The heterotopic abdomen is thus symmetrical to the abdomen developing from the posterior half of the embryo. The second abdomen is complete except for one part –  it does not possess the genital rudiment. This is as should be expected, as the development of the sex cells is de­pendent on the “sex plasm,” which is present only at the posterior end of the egg.

It is not so easy to explain why the abdomen developing at the anterior end of the embryo is in an inverted position, in mirror image orientation to the abdomen developing from the posterior half of the embryo. This result is contrary to the effect of suppressing the “animal gradient” in a sea urchin embryo, where the result is that the vegetal gradient, and the morphogenetic processes controlled by the gradient, simply extend into the animal hemisphere, leading to the formation of an increased, but single gut.

Assuming that in Smittia the ultraviolet radiation has destroyed the “morphogen” responsible for the anterior gradient, we must assume that by this a posterior gradient of inverse orientation, present but dormant in the anterior end of the embryo, is unmasked. There may perhaps be other explanations.

The inverse orienta­tion of the secondary abdomen is not due to some sort of interaction with the original abdomen, as the embryo may be ligated in the middle, so that no influence from the posterior half can reach the anterior half, and yet, if UV irradiated, the anterior half produces an abdomen in reversed orientation. The value of the case lies in the possibility of getting a further characterization of the nature of the “anterior gradient,” and the “morphogen” which is assumed to be responsible for its existence.

The basic experiment leading to the formation of the “double abdomen” embryos consists of irradiating the anterior end of the embryo with ultraviolet rays. Ultraviolet rays are known to cause damage to nucleic acids, but also to proteins. The damage to nucleic acids is due to formation of linkages between adjacent pyrimidine groups in the nucleic acid chain (pyrimidine dimers).

This is a serious damage of the nucleic acid structure, which prevents its normal functioning. The formation of the pyrimidine dimers is, however, known to be reversible partially by visible light. Embryos of Smittia exposed to UV irradiation, and then treated with visible light produce a lower per­centage of double abdomens, provided that the “healing” visible light irradiation is done before the formation of the body of the embryo.

This is an indication that the action leading to the double abdomen formation goes via damage to a nucleic acid. Furthermore, double abdomens may be produced by injecting quantities of RNase into the anterior end of the embryo. It is thus likely that the “morphogen” responsible for the anterior gradient in the embryo of Smittia is a ribonucleic acid, perhaps some form of mRNA.
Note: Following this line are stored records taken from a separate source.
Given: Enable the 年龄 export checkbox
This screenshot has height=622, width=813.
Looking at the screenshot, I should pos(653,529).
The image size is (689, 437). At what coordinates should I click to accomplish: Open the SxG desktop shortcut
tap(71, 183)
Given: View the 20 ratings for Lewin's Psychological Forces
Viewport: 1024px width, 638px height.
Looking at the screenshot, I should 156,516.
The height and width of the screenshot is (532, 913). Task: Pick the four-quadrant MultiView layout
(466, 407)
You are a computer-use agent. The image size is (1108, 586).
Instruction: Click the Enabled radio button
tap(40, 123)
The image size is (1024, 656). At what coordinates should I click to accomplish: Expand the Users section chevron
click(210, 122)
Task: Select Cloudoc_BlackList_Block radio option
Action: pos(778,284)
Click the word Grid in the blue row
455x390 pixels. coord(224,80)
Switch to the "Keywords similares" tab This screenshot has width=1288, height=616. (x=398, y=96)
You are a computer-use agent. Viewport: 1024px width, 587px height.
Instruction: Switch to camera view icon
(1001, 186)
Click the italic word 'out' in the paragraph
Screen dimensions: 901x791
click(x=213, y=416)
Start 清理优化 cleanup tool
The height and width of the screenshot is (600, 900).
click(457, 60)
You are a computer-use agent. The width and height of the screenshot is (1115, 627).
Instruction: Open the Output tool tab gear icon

This is further confirmed by experiments of centrifugation of early embryos of Smittia. After centrifugation, the contents of the early embryo (before the formation of the blastoderm) are stratified, and each layer may be subjected to a narrow beam of UV light. Double abdomens were produced by irradiating the microsomal fraction in the anterior part of the embryo, but not the other fractions, in particular not the fraction containing nuclei and mitochondria.

The experiments on Smittia present so far the closest approach to the chemical characterization of a “morphogen” causing a gradient in an embryo. Whether all morphogenetic gradients are of the same nature is not evident. The weak point in the experiments described is that the morphogen has not been isolated and purified, and that it has not been possible to introduce (inject) the morphogen into an abnormal position, and thus test its activity.